When comparing Sparkless (the Python PySpark drop-in at github.com/eddiethedean/sparkless) with PySpark, we found several parity issues and reported them on the Sparkless repo. This document lists those issues and the script used to find them.

How to reproduce

From the repo root:

pip install sparkless
python scripts/sparkless_parity_check.py

The script runs a battery of PySpark-idiomatic operations against Sparkless and prints which checks fail.

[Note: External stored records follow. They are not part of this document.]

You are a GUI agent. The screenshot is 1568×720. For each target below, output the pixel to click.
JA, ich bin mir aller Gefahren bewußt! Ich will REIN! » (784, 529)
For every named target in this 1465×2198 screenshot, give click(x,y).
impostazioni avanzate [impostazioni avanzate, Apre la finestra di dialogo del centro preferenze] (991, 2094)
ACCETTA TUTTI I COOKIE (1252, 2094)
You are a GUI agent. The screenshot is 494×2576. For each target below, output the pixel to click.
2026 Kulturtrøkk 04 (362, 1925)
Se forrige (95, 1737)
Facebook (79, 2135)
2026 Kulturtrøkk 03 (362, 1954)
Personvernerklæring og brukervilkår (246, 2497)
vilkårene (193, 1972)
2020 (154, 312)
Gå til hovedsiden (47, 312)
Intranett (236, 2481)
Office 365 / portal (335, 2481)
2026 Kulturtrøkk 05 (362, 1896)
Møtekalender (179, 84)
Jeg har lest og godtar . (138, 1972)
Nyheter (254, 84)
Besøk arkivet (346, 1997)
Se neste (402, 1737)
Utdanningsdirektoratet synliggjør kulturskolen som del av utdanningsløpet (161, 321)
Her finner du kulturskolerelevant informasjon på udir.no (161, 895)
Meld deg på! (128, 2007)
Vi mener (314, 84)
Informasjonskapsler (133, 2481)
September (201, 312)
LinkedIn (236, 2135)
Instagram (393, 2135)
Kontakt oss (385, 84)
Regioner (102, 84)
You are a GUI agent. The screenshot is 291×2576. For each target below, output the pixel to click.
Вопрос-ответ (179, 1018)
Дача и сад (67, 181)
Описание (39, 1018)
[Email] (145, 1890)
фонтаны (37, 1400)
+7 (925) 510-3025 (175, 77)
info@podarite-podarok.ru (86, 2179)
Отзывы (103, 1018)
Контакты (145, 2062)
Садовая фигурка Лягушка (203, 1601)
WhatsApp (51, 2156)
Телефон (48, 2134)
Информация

Reported issues (Sparkless GitHub)

Issue Title Link
#412 API: SparkSession.builder() causes TypeError (not callable) https://github.com/eddiethedean/sparkless/issues/412
#413 union() fails with createDataFrame(data, column_names): column order/name mismatch https://github.com/eddiethedean/sparkless/issues/413
#414 Window functions: row_number().over(WindowSpec) fails with 'over() got an unexpected keyword argument \'descending\'' https://github.com/eddiethedean/sparkless/issues/414
#415 DataFrame.orderBy(list of column names) treats list as single column https://github.com/eddiethedean/sparkless/issues/415

Not reported (by design)

  • toPandas() requires pip install sparkless[pandas] (or pandas). PySpark also requires pandas for toPandas(), so this is an optional-dependency choice, not a behavioral parity bug.

Summary

  • builder(): Use SparkSession.builder.appName(...).getOrCreate() (no parentheses on builder) when using Sparkless.
  • union(): Use unionByName() if you hit column order mismatch with createDataFrame(..., list_of_names).
  • Window + row_number(): Avoid until fixed upstream, or use a workaround (e.g. order in a separate step).
  • orderBy([list]): Use orderBy("a", "b") or orderBy(*["a", "b"]) instead of orderBy(["a", "b"]) in Sparkless.